The Real Estate Institute of Queensland flagged the practice in guidance issued to its member agencies in late 2023, noting that image currency — meaning how recently a photograph was taken relative to the listing date — was an emerging compliance issue. No formal penalty scheme was attached at that stage, but the guidance put agents on notice. Several Toowoomba-based agencies voluntarily adopted a 90-day image currency rule as a result, according to publicly available REIQ member updates from that period.

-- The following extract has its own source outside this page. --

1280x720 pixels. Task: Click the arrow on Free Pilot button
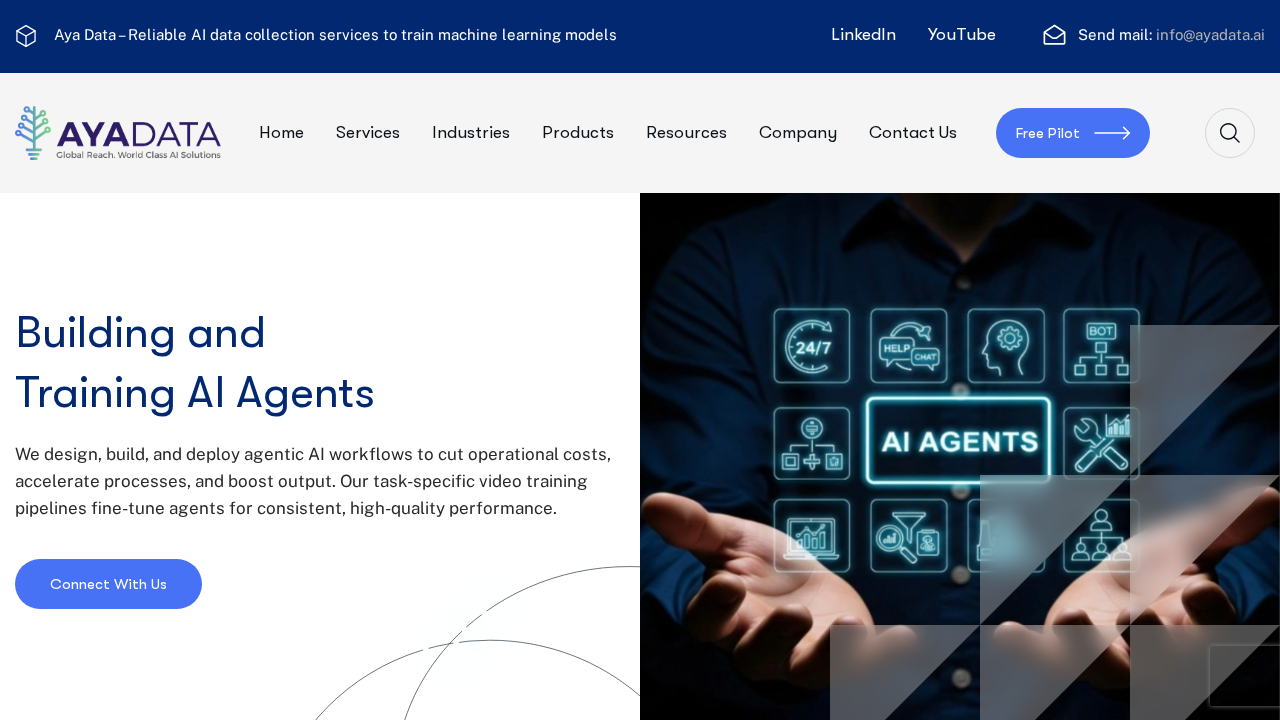point(1112,133)
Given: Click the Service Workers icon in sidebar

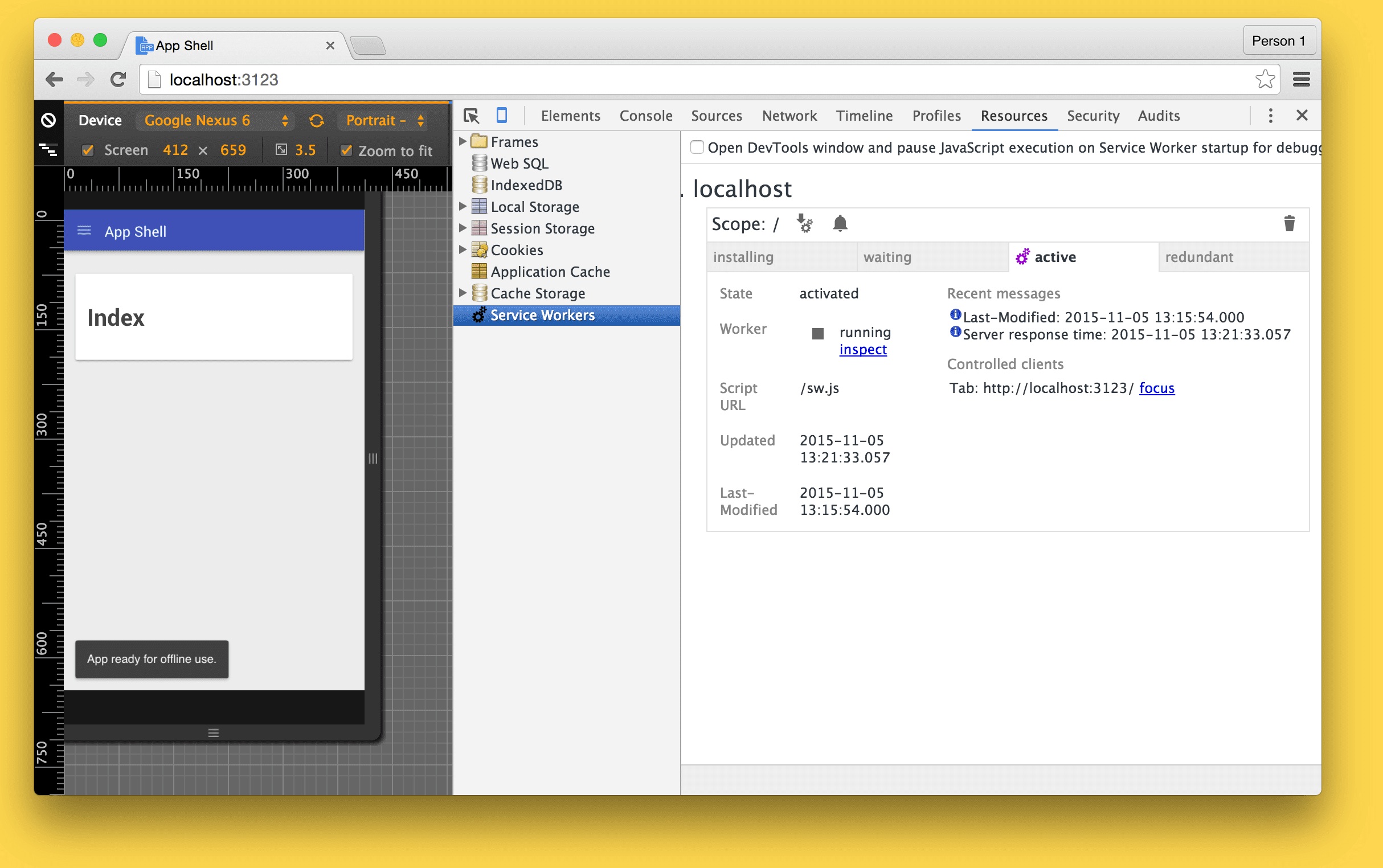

Technology accelerated the problem before it helped solve it. Automated listing syndication tools, which push property data from an agency's internal system out to multiple portals simultaneously, often carried across the original image files without flagging whether those files had been used in a prior listing. A photograph uploaded for a 2020 sale could be reattached to a 2024 listing of the same address with a single checkbox error. Smaller agencies operating out of centres like Highfields and Pittsworth, without dedicated digital compliance staff, were particularly exposed.
What the Fix Actually Involves
Remediation is more labour-intensive than it sounds. Replacing a duplicate image is not simply a matter of taking a new photograph. Agents must identify which listings carry recycled assets, commission fresh shoots, upload correctly labelled files, push updates to every portal where the listing appears, and in some cases notify buyers who have already made enquiries based on the earlier images. For a mid-sized agency carrying 60 to 80 active listings at any one time, that is a significant administrative load.

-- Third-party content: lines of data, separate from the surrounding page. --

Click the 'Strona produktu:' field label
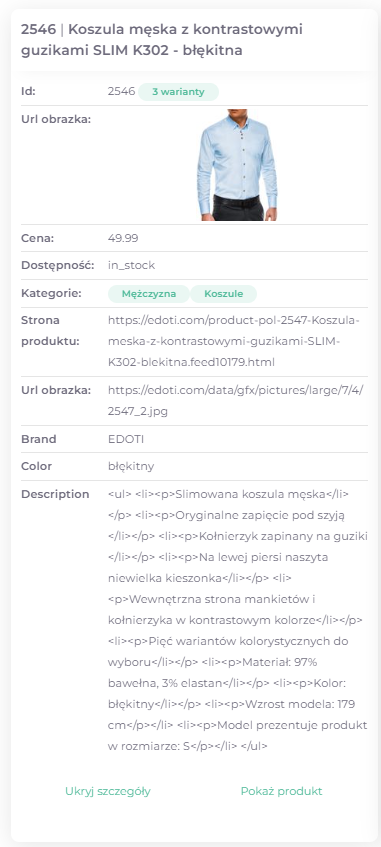 [x=50, y=331]
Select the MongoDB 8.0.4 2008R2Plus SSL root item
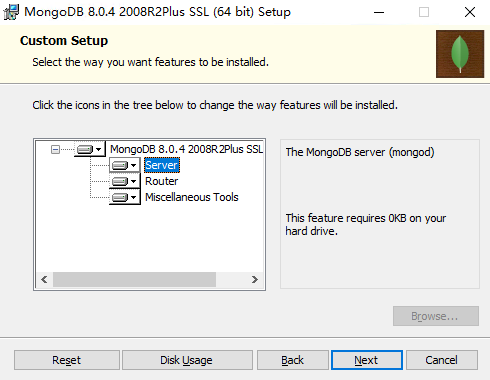Image resolution: width=490 pixels, height=380 pixels. [187, 149]
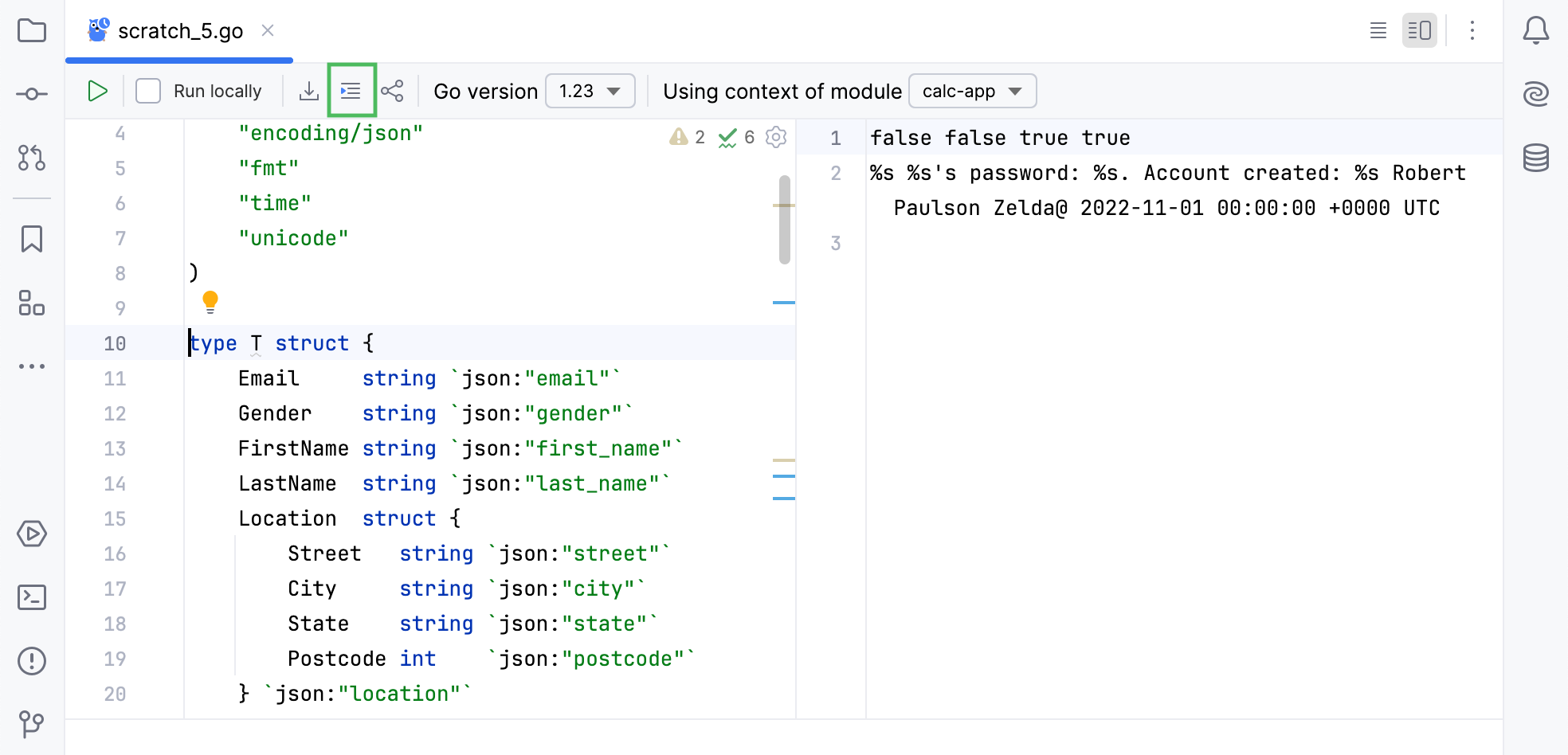
Task: Open the three-dot editor options menu
Action: point(1472,30)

The Toowoomba Regional Council's planning and development portal, which links to external listings for off-the-plan and development site sales, has begun cross-referencing image metadata against approved development application records as part of a broader digital transparency push aligned with the council's 2025–2030 Smart Region Strategy.
The practical upshot for buyers and sellers in the region is straightforward: ask the agent directly when listing photographs were taken and request confirmation that images reflect the property's current condition. For rural listings on the Western Downs — where seasonal variation can dramatically change how a property presents — that question carries real financial weight. Agents who cannot answer it specifically may be working from a library, not a recent visit to the land.